■ **Dataset entries**
▽

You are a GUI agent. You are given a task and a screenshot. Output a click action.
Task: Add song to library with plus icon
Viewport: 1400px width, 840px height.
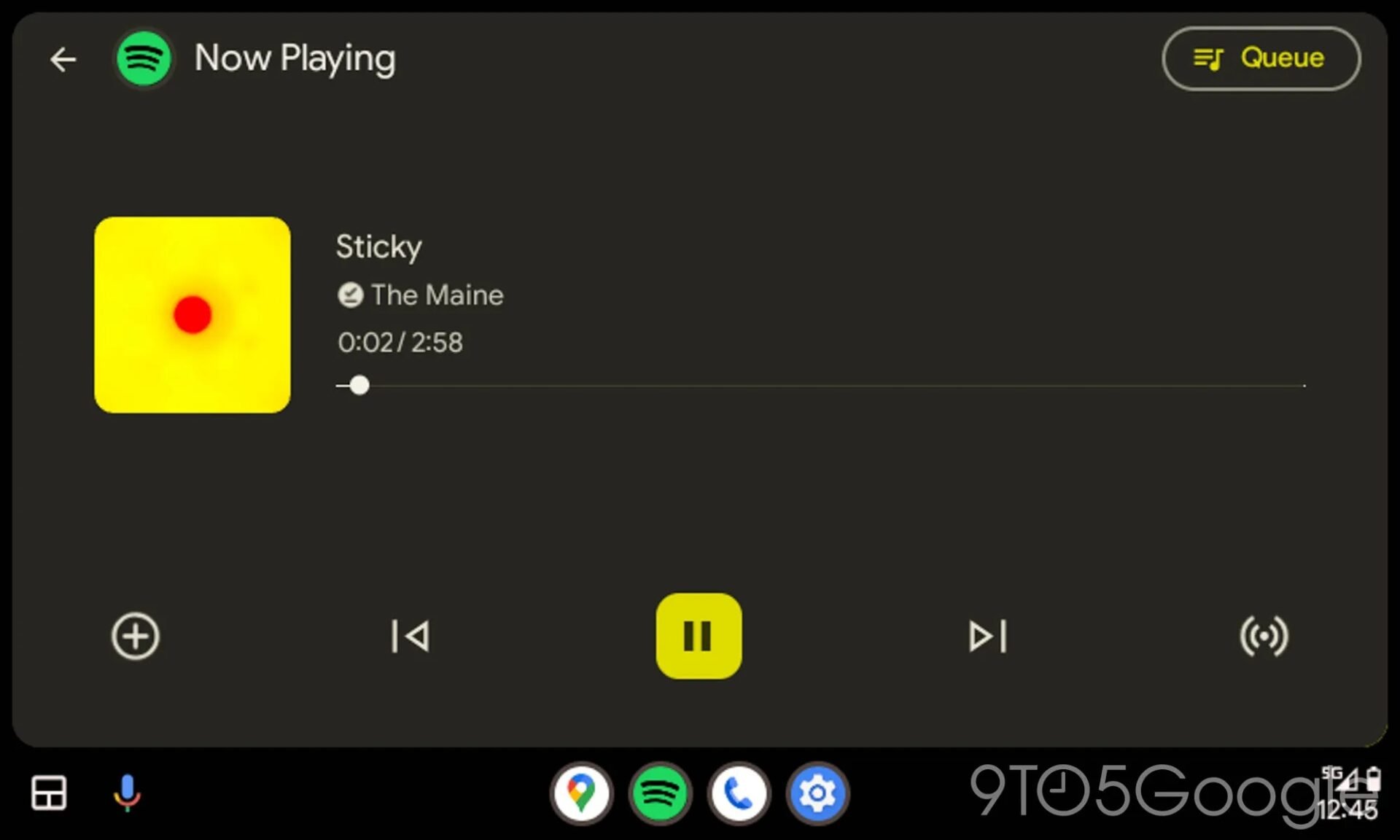[134, 635]
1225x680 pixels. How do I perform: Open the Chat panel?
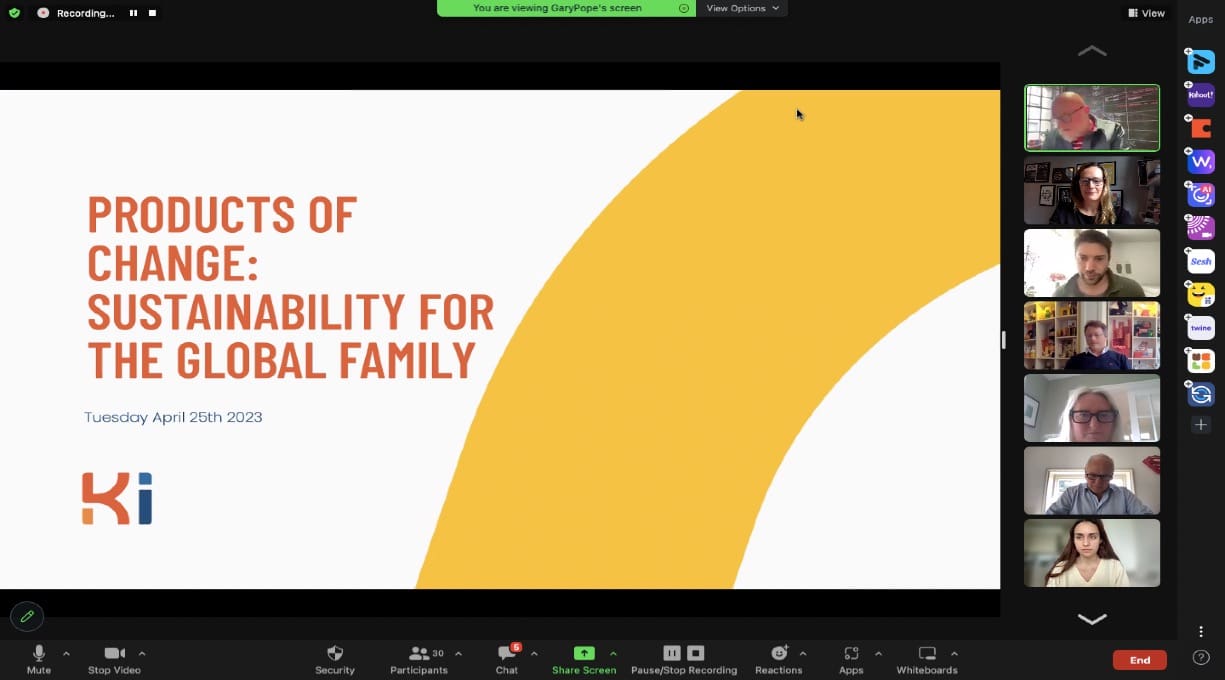coord(507,660)
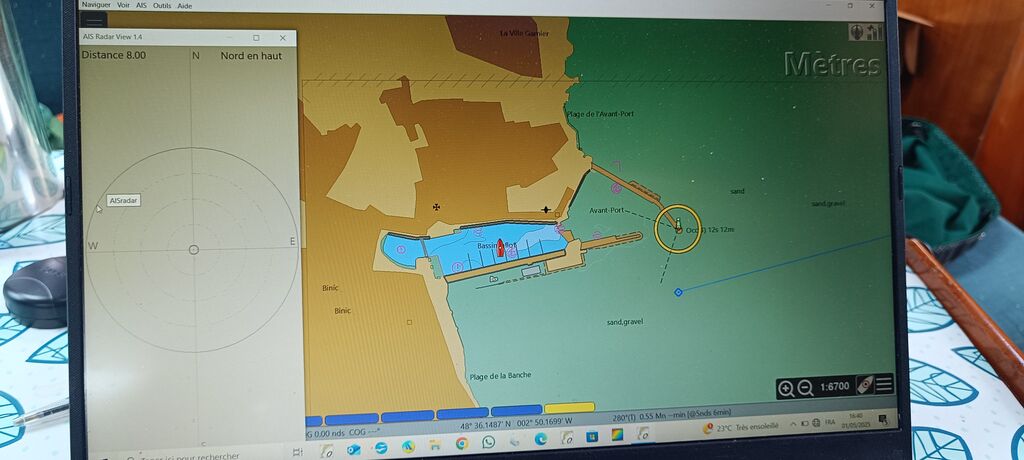
Task: Open the Voir menu
Action: pos(123,5)
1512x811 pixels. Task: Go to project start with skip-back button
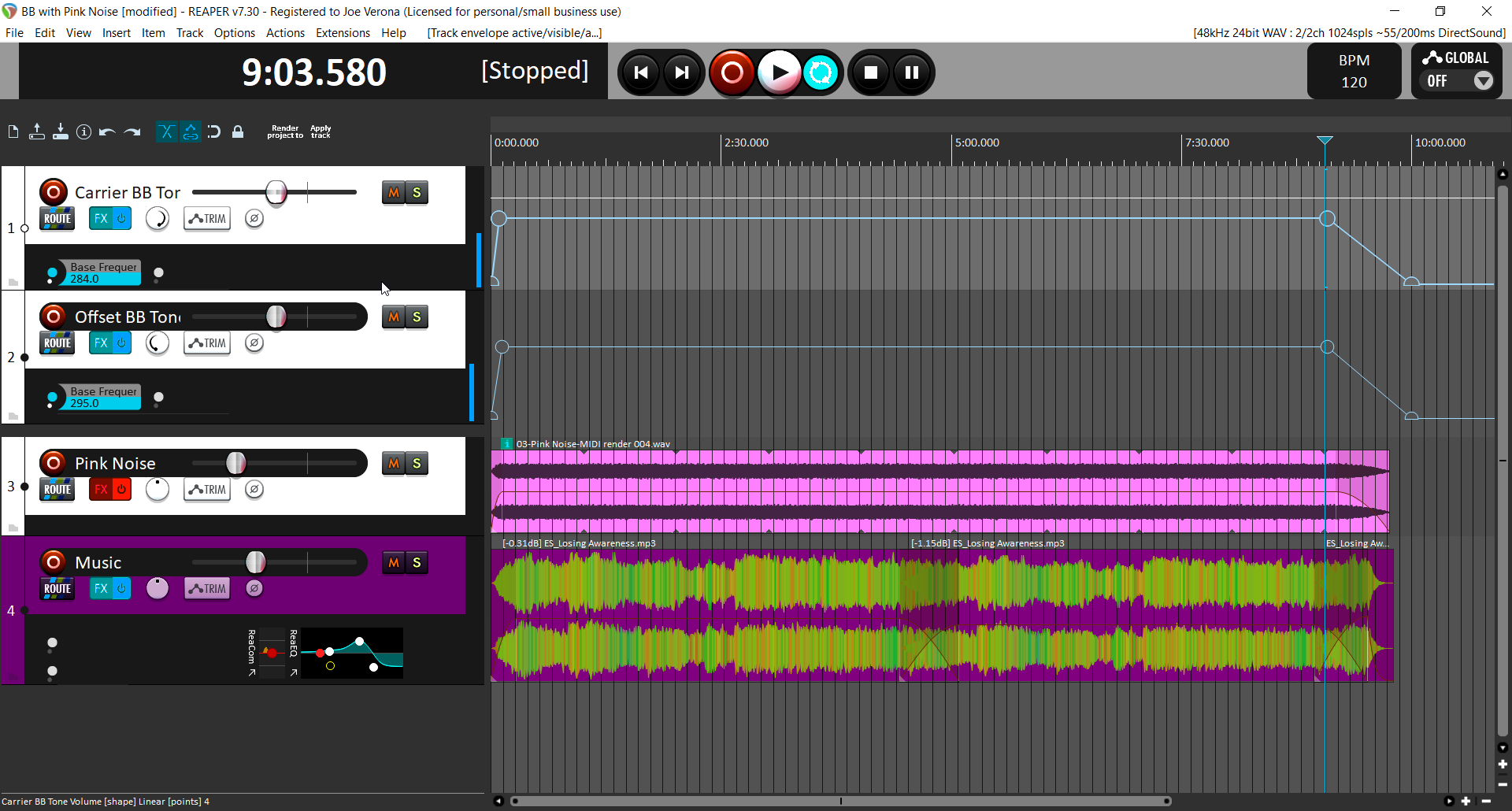(x=641, y=72)
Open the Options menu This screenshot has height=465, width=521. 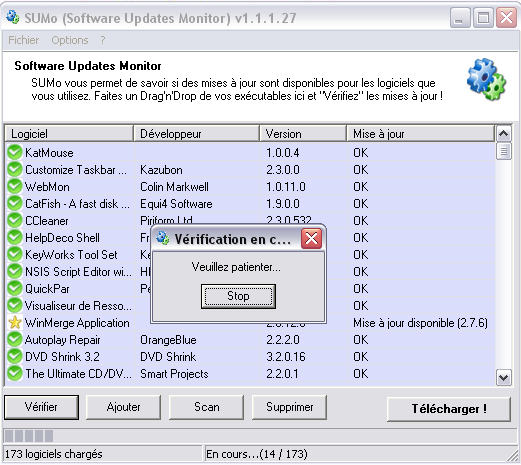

△

■ **To do**
Retype the data above in full, exactly as it stands, and skip any image.

■ **The answer**
You are a GUI agent. You are given a task and a screenshot. Output a click action.
Task: Add song to library with plus icon
Viewport: 1400px width, 840px height.
[134, 635]
1225x680 pixels. How do I perform: Open the Chat panel?
coord(507,660)
Task: Open the Voir menu
Action: pos(123,5)
1512x811 pixels. Task: Go to project start with skip-back button
(x=641, y=72)
Open the Options menu This screenshot has height=465, width=521. 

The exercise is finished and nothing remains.